LARKANA, Feb 11: The Sindh Abadgar Board has strongly reacted to the government’s attempts to levy farm tax and said it is widely misconceived the agriculture sector enjoys tax exemptions although it is overburdened with a number of direct and indirect taxes.
In a letter dispatched on Monday to the chairman of the Senate’s standing committee on agriculture which is busy studying proposals for levying farm tax, Gada Hussain Mahesar, central vice-president of SAB, rejected the misconception and said that the farm sector was paying a variety of direct and indirect taxes.
He said the sector paid seven direct taxes which were: land revenue, water tax, agriculture tax, drainage tax, education cess, marketing fee and sugarcane cess.
And it paid various indirect taxes on purchase of diesel, chemical fertilisers, pesticides, machinery and other farm inputs, he said.
It was, therefore, not advisable to either raise the rate of farm income tax or levy a new tax on the sector, he said. Contrary to many countries of the world where governments granted subsidies to farmers, no Pakistani government had taken any step to develop farm sector, he said.
Besides, he said, it was grossly unjust to impose tax on both cultivated and uncultivated land. Why should a farmer pay tax on uncultivated, barren portion of his land, he asked.
He disagreed with the idea to take back the few exemptions the sector enjoyed and said the farm industry involved too much risk factor.
It was entirely dependent on nature and was always exposed to onslaught of heavy rains, floods, insects and pests attacks, he said. Mr Mahesar said that in valuation of land, urban and rural land should not be treated equally because at present, average rate of agriculture land in rural area was about Rs100,000 to 200,000 per acre while in urban area average value of a plot was Rs2,000 to Rs3,000 per square foot.
He said the SAB vehemently opposed the proposal for handing over job to collect farm tax to the department of excise and taxation because it feared it would open up new windows of corruption. The entire structure of tax collection needed to be revamped as its many lacunae led to leakages of revenue, he said.
“Take for instance the rice crop, which is cultivated on 2.2 million acres in Sindh and its tax rate is approximately Rs350 per acre, which adds up to a huge amount of Rs770 million,” he said.
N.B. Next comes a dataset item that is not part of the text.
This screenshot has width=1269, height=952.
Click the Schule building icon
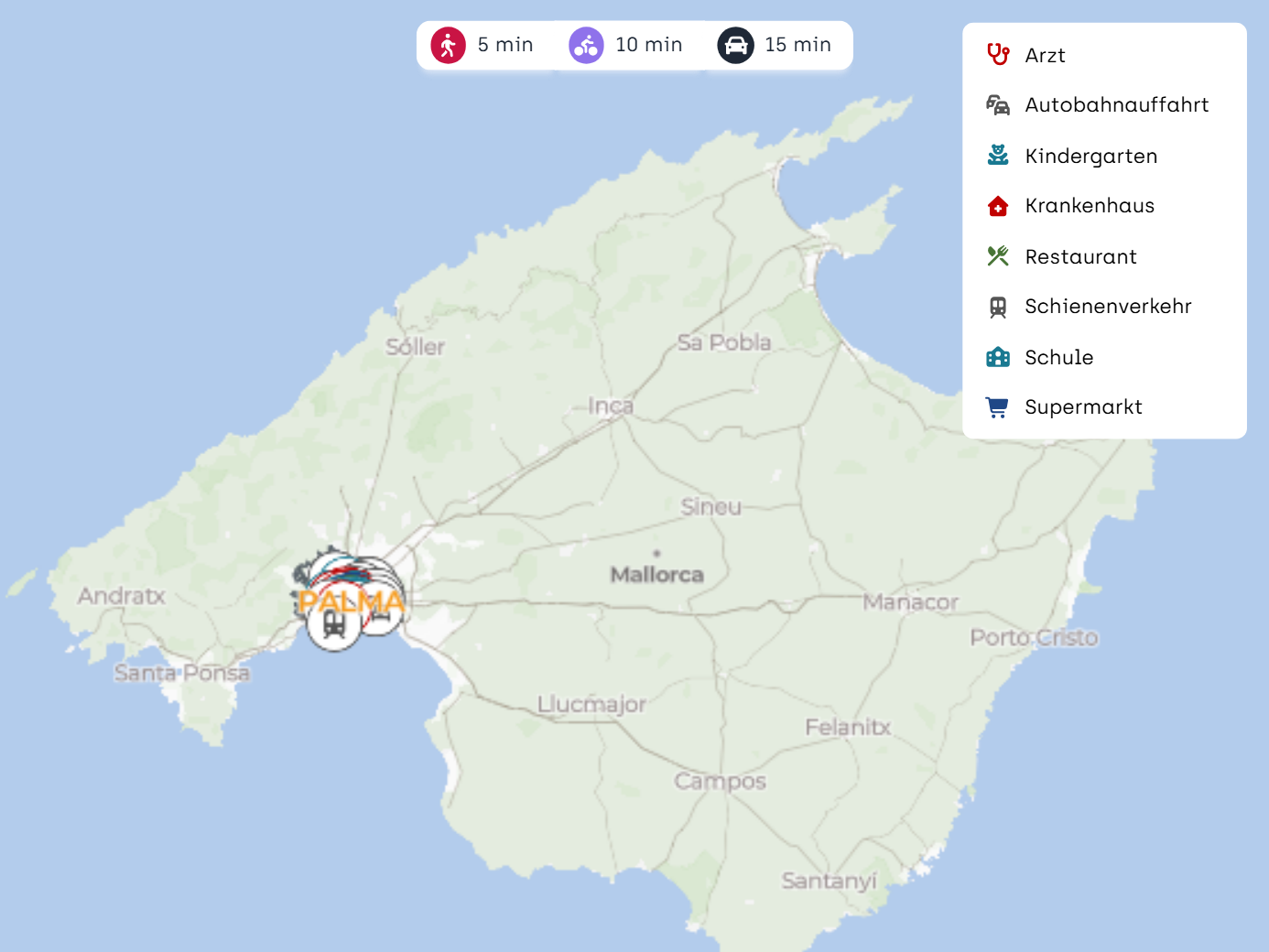pyautogui.click(x=998, y=357)
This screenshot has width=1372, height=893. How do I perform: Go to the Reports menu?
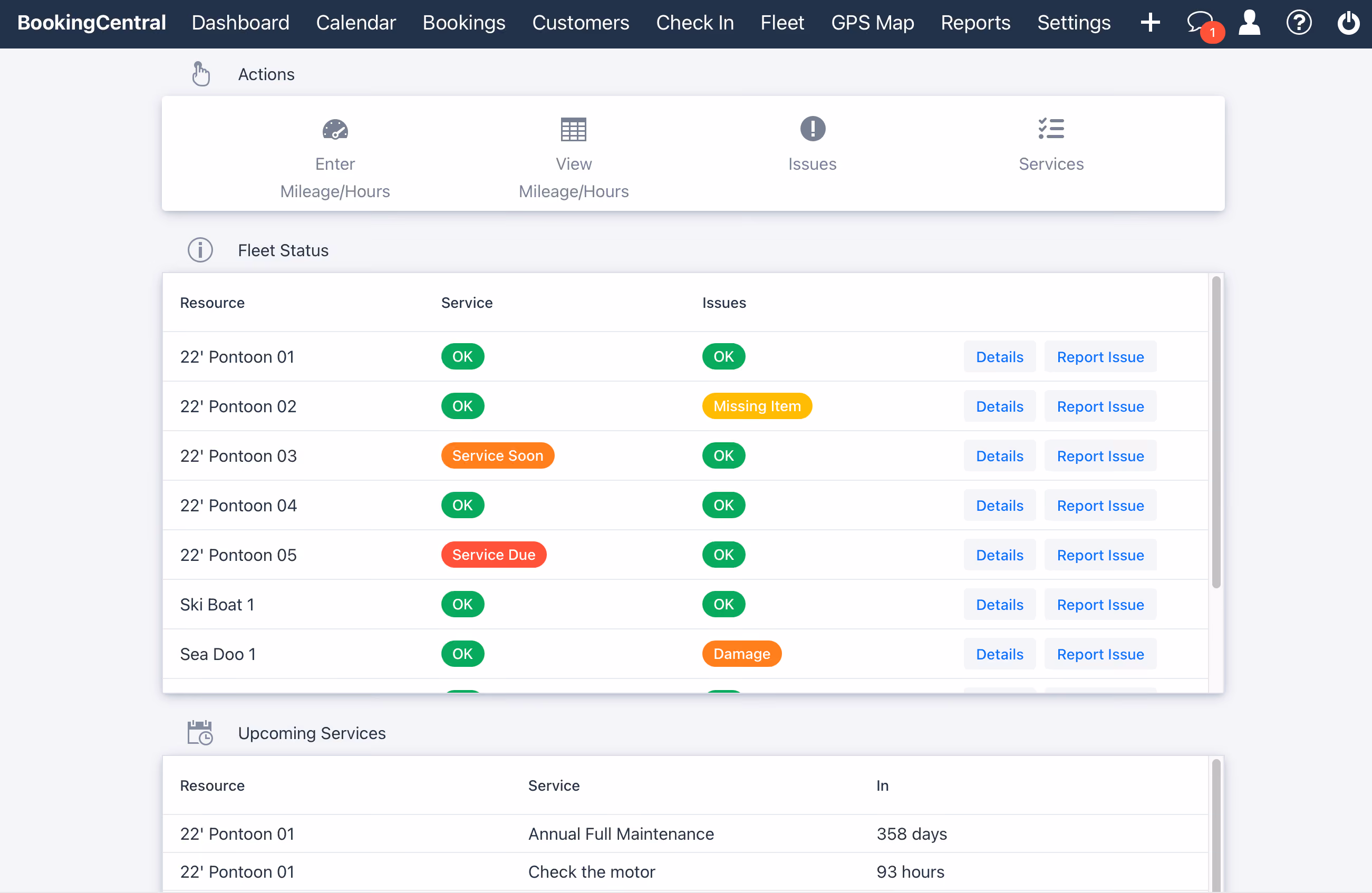(x=975, y=23)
The government, he said, should check where this amount went besides revenue from taxes on orchards, pulses, grams, sugarcane, cotton, oilseeds and vegetables. Was the tax deposited in treasury or siphoned off through administrative loopholes, he said.
Instead of shifting tax burden to agriculture, he said, the government should restructure existing system of tax collection and submission and make arrangements to plug leakages.